本書は、福島県国見町などで、コンサルタント会社が企業版ふるさと納税による寄付金等を使った怪しげな地方創生事業を自治体に提案して実施させ、暴利をむさぼろうとしていた事件を記録したものです。著者は、仙台市に本社を置く河北新報という地方紙の記者です。類似の手口の事件は、東北地方だけでなく、北海道や九州の自治体でも発生しています。
企業版ふるさと納税制度は、寄付した金額の最大9割もの法人税等の税額控除を受けることができる極めて有利な制度ですが、寄付金を支払った企業が寄付を受けた自治体から見返りを受けることを禁じています。しかし、普通に入札に参加して契約の相手方になること等は「見返り」にはならないとのことです。本書の例では、企業版ふるさと納税制度の対象となる「地方創生事業」を自治体が実施し、その対象事業に寄付した企業のグループ企業がその事業を請け負って利益を得るものです。寄付した企業は税額控除を受けるので、グループ全体の利益は不当に膨らみます。

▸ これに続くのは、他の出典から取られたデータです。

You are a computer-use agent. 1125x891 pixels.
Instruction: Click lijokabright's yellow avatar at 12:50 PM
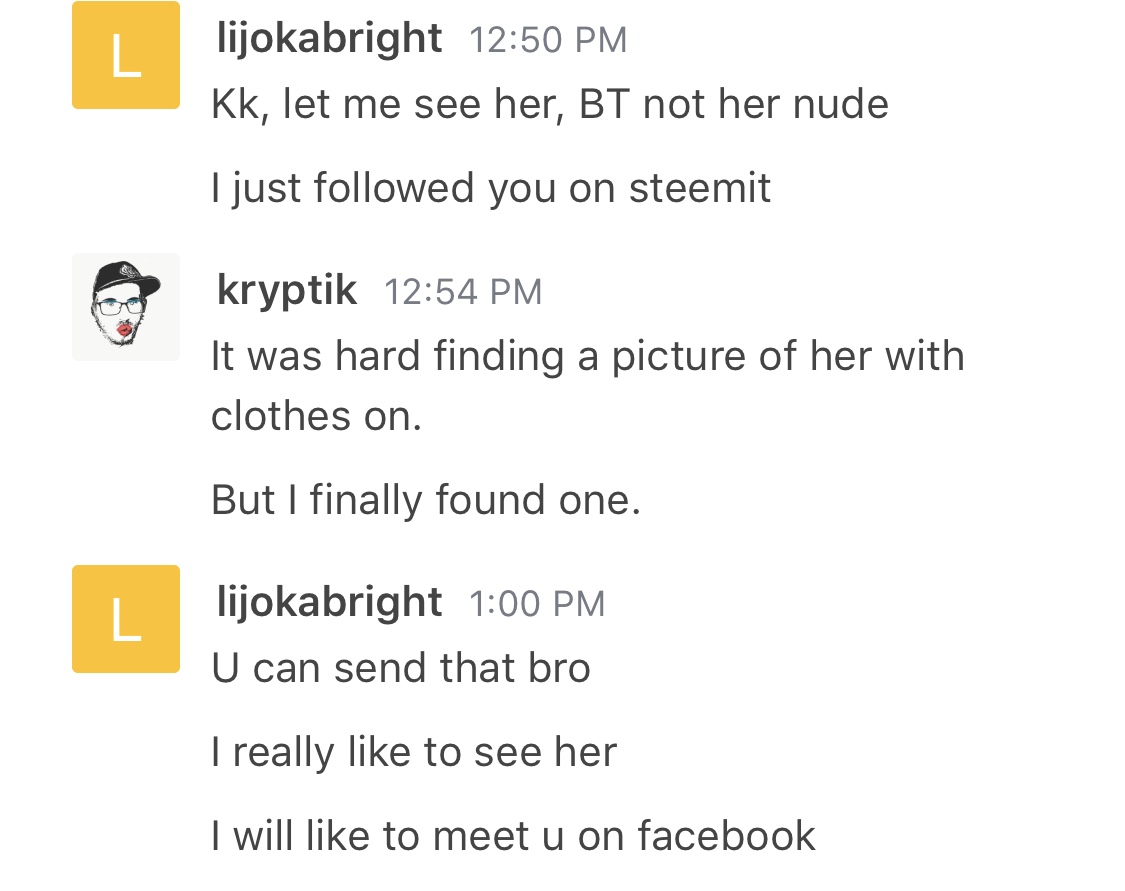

コンサルタント会社が上記のような組み立てを考え、自治体と企業グループを結び付け、事業実施に持っていきます。さらに、自治体の人材不足に付け込んで、アドバイザーとして事業の計画から実施を仕切り、その企業しか参加できないような仕様で事業者を公募し、「競争性」を偽装して、実際は市価より非常に高い価格で契約します。

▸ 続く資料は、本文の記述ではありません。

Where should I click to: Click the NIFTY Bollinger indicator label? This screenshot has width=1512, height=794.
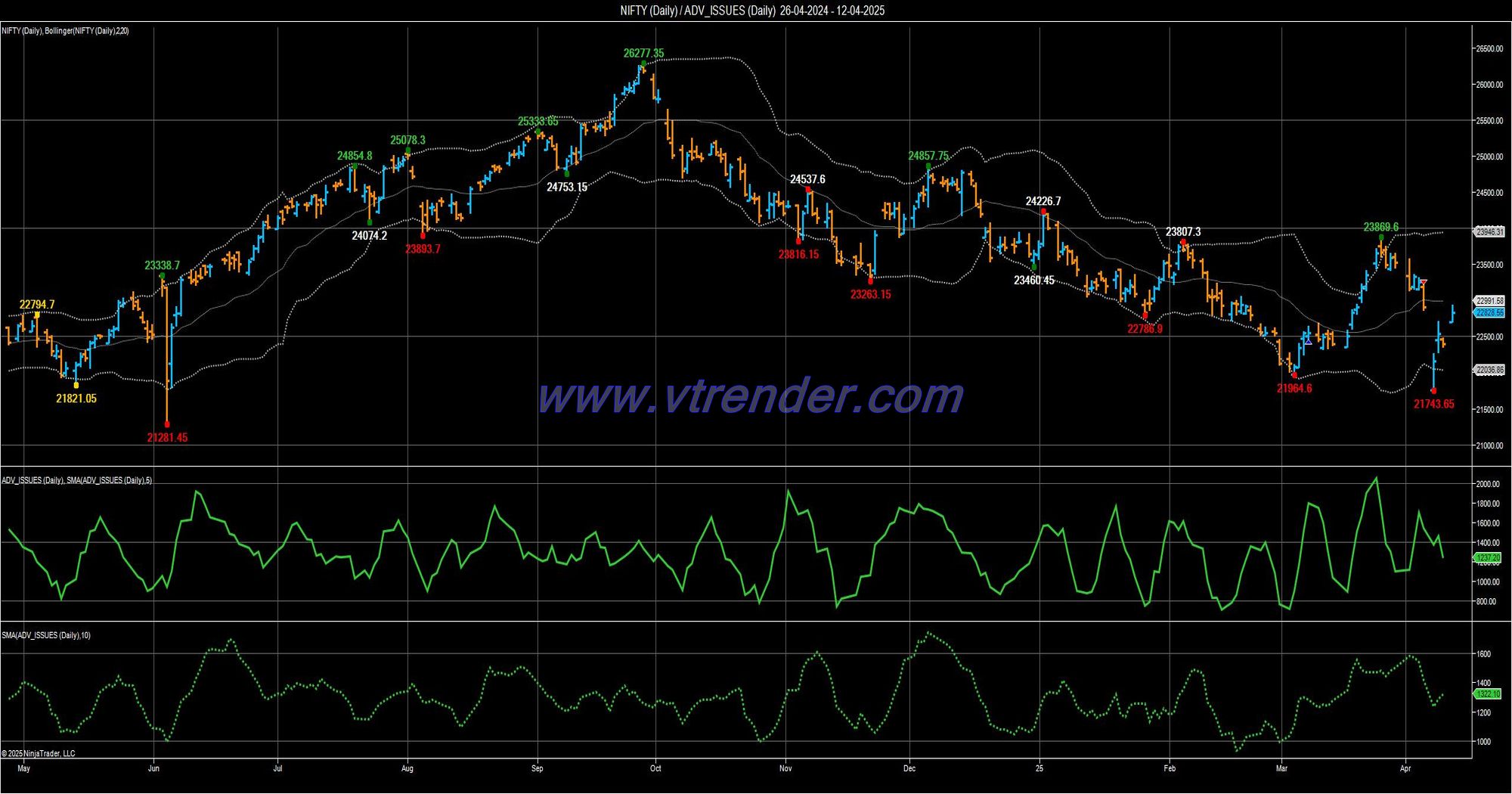click(65, 31)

このコンサルの代表は、総務省所管の「地域力創造アドバイザー」にも登録され、国の費用で自治体に派遣されて事業のアドバイスなどをしていました。自治体職員や首長が騙されてしまったのも無理がないかもしれません。
非常に巧妙で複雑なので、一部の議員が疑問を持ってもワンマン首長が強引に議会を通してしまったりします。
国の地域創生交付金や過疎債も使ったりするので、仮に事業が失敗して何の成果も得られなくても、その自治体の懐(寄付金以外の一般財源)は痛まないというケースもあるようです。しかし、無駄になった資金はすべて税金ですし、寄付金も一般財源です。

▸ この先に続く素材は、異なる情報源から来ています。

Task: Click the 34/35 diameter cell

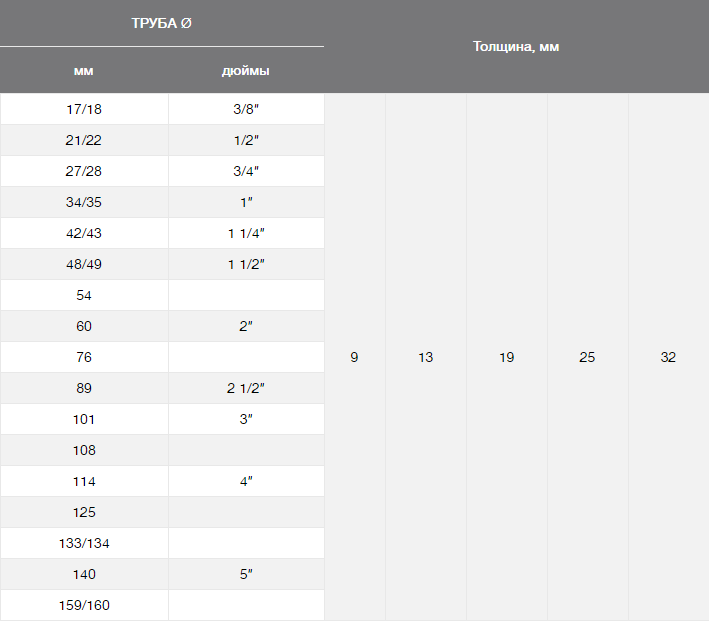Action: 84,202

これらの事件は、2022年から2024年頃、国見町などで発生し、2023年から著者らが記事にして追及されていたようですが、私は全く知りませんでした。地方自治関係のニュースには注意していたつもりなのですが、私の地域ではあまり報道されなかったようです。やはり現役を退くと情報に洩れが出てしまいます。
私も、県職員時代に新しい事業などで発注の仕方に悩んだことは何度もあり、コンサルの提案に跳びつきたくなる担当者の気持ちも理解できます。組織内にノウハウの蓄積が大切です。
本書は、過疎地に限らず、自治体で事業を担当される職員、議員さんに必読です。